Давид останавливается то у одной, то у другой койки, рассказывая о «тяжёлых» больных. Но жест мой -«тише-тише!» — лишний. Пациенты в постнаркозном сне или в коме. Или… в параллельном мире, имя которому Переход. Вот женщина, прооперированная после ДТП. Большая кровопотеря, разрыв внутренних органов, переломы. Аппарат ИВЛ через трубку, вставленную в трахею, нагнетает в лёгкие воздух. Кровотоку помогает капельница. Без неё давление упадёт, наступит коллапс, а значит остановка сердца. Шестые сутки на искуственной вентиляции лёкгих ещё не старый мужчина. Тяжёлая алкогольная интоксикация. Для сотрудников реанимации – такой же, как все другие, пациент. «Не нам судить», — произносит Григорян. Неожиданно чувствую чей-то взгляд. Женщина на соседней койке. Пролежала в реанимации две недели, и сейчас её переводят в обычную палату. Пытается нам даже улыбнуться.

Давид в реанимации, в общей сложности, шесть лет и говорит, что ни на какую другую свою работу не променяет. Что держит здесь, конкретно сформулировать не может. Но вспоминает случай. Пару лет назад поступил очень «тяжелый» пациент — девятилетний мальчик. Диагноз — утопление в морской воде. Врачи родителей не обнадёживали. Но и не отступали. Две недели ребёнок был на искусственной вентиляции лёгких. Потом перевели в детское соматическое отделение. С тех пор прошли месяцы (семья приезжала в Ейск отдыхать). И вдруг звонок в двери реанимации. На пороге вся семья – родители и двое братьев — близнецов. Обнимают доктора. А тот мальчик сообщает, что будет врачом.

 Сотрудники из этого отделения на другую работу практически не уходят. И нигде, как здесь, не стирается настолько грань между врачом и медсестрой. Медсестра анестезистка – это не только «вторые руки» во время операции. Спасая пациента на черте, из-за которой нет возврата, оба берут на себя чуть больше, чем позволено простому смертному. И если на всё воля Божья, то они в какое-то мгновенье сами уподобляются Ему.  И Он прощает эту «вольность».

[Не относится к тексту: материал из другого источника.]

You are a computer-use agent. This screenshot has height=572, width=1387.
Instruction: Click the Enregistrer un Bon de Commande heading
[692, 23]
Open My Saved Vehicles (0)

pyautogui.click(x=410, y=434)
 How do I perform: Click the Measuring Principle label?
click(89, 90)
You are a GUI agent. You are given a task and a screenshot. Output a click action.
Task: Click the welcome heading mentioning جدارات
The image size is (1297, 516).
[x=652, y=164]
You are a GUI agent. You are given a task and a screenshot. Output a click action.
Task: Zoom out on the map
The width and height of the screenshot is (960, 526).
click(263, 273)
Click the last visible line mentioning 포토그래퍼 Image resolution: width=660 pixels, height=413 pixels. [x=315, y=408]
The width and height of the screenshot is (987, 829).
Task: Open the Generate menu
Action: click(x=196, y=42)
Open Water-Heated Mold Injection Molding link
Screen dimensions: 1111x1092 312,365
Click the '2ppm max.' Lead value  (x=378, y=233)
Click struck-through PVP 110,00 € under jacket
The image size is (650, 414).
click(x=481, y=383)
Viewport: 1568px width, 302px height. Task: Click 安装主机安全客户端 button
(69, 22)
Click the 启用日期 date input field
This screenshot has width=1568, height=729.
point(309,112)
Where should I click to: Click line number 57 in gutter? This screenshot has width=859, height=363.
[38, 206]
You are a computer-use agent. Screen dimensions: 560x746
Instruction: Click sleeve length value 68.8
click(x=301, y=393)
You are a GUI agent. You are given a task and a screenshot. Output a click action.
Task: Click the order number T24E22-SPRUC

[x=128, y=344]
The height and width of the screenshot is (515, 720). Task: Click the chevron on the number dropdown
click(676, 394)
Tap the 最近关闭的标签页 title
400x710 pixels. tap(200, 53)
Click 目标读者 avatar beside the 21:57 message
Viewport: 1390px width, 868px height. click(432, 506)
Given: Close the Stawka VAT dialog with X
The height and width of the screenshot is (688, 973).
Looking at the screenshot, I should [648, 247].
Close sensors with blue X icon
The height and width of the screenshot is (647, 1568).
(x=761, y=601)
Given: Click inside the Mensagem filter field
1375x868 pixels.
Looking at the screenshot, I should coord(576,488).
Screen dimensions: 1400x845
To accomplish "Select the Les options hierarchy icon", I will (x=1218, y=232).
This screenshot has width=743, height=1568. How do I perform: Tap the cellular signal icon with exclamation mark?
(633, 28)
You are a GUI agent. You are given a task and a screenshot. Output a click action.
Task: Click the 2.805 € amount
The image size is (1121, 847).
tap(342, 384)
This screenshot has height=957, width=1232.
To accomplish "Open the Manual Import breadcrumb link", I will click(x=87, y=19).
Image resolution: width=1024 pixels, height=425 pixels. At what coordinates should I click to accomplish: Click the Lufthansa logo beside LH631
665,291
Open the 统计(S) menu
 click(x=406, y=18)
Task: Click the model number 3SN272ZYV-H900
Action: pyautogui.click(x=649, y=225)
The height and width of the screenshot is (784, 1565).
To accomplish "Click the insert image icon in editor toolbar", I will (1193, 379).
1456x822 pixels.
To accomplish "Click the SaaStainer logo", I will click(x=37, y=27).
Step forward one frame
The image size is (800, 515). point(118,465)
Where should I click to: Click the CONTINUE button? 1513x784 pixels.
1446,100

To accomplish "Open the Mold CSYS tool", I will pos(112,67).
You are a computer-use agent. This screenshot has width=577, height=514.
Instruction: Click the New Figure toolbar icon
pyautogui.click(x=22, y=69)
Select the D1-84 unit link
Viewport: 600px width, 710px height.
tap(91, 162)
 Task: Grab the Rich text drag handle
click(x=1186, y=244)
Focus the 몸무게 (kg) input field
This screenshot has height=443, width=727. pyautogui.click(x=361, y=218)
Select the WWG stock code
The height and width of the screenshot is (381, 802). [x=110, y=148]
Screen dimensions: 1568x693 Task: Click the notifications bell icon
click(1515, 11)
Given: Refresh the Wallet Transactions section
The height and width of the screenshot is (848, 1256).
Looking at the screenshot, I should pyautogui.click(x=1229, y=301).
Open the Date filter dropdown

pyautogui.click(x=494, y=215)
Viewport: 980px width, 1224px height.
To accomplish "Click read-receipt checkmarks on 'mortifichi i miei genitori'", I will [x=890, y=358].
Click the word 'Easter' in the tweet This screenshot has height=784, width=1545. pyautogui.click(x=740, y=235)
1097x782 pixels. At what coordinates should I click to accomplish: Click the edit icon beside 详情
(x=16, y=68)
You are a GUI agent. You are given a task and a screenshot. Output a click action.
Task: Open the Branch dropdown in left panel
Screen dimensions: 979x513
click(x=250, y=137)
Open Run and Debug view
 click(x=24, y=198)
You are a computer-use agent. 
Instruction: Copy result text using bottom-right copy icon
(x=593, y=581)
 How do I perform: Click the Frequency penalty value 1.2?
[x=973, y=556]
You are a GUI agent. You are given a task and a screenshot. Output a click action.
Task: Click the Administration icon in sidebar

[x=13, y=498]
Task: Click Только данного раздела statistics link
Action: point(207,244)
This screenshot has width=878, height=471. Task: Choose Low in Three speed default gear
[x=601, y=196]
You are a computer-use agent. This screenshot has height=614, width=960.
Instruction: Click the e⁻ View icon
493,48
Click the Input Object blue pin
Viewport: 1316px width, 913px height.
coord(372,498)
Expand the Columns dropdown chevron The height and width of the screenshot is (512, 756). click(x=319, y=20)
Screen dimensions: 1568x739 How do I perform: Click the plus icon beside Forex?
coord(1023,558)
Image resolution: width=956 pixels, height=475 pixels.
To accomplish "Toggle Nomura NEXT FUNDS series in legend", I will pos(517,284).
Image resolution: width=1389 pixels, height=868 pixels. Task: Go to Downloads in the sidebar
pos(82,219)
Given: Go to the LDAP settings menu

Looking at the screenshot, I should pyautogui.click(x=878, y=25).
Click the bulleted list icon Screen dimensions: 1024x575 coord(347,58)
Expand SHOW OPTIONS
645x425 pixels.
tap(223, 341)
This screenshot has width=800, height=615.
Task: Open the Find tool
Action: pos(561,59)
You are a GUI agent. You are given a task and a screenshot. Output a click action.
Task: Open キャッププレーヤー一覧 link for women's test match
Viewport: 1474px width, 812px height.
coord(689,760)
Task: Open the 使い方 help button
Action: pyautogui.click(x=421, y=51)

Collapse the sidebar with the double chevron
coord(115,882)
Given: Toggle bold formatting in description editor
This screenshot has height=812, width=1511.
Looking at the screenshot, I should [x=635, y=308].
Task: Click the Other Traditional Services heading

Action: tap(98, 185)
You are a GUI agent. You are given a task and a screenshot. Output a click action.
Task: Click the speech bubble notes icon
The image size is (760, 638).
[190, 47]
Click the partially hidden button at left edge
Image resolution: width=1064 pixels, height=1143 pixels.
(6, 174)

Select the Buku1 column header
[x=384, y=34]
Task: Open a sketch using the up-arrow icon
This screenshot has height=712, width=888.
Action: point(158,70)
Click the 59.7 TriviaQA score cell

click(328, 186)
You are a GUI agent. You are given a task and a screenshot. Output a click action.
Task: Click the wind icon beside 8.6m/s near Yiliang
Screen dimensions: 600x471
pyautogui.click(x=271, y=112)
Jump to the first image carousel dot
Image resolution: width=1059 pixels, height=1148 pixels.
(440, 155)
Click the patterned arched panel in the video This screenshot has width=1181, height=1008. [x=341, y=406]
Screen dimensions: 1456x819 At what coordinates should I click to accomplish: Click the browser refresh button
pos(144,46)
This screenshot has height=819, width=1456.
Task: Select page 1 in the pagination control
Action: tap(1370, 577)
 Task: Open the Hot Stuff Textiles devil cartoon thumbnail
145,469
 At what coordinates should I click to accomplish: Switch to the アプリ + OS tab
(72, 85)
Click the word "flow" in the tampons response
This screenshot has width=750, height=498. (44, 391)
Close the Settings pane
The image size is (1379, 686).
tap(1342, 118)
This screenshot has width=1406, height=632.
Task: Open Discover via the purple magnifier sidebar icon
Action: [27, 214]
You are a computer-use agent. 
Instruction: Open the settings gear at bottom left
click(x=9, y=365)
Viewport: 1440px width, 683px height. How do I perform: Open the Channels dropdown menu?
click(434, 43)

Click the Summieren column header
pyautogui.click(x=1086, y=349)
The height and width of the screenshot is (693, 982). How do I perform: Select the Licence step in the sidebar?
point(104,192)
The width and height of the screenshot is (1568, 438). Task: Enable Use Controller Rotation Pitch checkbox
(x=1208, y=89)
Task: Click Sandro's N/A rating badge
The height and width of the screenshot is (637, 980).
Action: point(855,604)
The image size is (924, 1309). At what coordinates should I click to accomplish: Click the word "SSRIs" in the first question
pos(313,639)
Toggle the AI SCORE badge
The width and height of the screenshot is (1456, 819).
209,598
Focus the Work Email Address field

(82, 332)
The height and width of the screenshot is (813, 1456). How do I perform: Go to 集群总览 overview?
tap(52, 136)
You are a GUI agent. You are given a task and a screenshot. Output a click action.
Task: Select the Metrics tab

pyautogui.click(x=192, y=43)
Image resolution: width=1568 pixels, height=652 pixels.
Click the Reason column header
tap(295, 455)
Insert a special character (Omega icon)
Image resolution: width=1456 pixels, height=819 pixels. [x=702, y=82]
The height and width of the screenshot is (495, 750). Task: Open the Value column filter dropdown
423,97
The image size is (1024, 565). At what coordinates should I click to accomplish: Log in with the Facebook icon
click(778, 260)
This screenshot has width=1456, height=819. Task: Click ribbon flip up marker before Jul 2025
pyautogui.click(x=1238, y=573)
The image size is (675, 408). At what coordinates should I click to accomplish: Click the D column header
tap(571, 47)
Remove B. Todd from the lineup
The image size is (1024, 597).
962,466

Каждому возвращённому к жизни сотрудники реанимации отдают часть своей души. Что дальше? Давид задумывается: «Наверно, этот пациент с ней продолжает жить». Но тонкая субстанция души  не может не меняться, постоянно прикасаясь к двум Великим тайнам – жизни и смерти. «Мироощущение, — допытываюсь, — всё же меняется?» Он несколько секунд молчит: «Становишься добрее. Понимаешь, насколько хрупкой бывает жизнь и как её нужно ценить. Не могу отделаться от мысли, что вдруг обидишь человека, а просить прощения может оказаться не у кого. Вот это страшно».

 

«Верите ли в  «жизнь после жизни»?» Заведующий реанимацией уходит от ответа. А я вспоминаю, как случилось говорить с пациенткой, которую в реанимации вернули к жизни.  «В тот момент, — она сказала, — я подумала, что у меня есть трёхмесячная внучка и я же обещала дочери помочь её растить». А один мой знакомый (кстати, врач), пережив клиническую смерть, начал писать стихи. Как рождаются подобные «воспоминания»? Думаю, есть знания, которые нам просто не даны… Всё-таки я верю, что над этим отделением перетекают друг в друга невидимые нами жизнь и смерть. У выхода встречаюсь глазами с родственниками пациентов. Отвожу взгляд. А что хотел бы им сказать заведующий реанимацией? «Реанимация – это не «билет на тот свет». Гораздо чаще это «билет» на возвращение к жизни».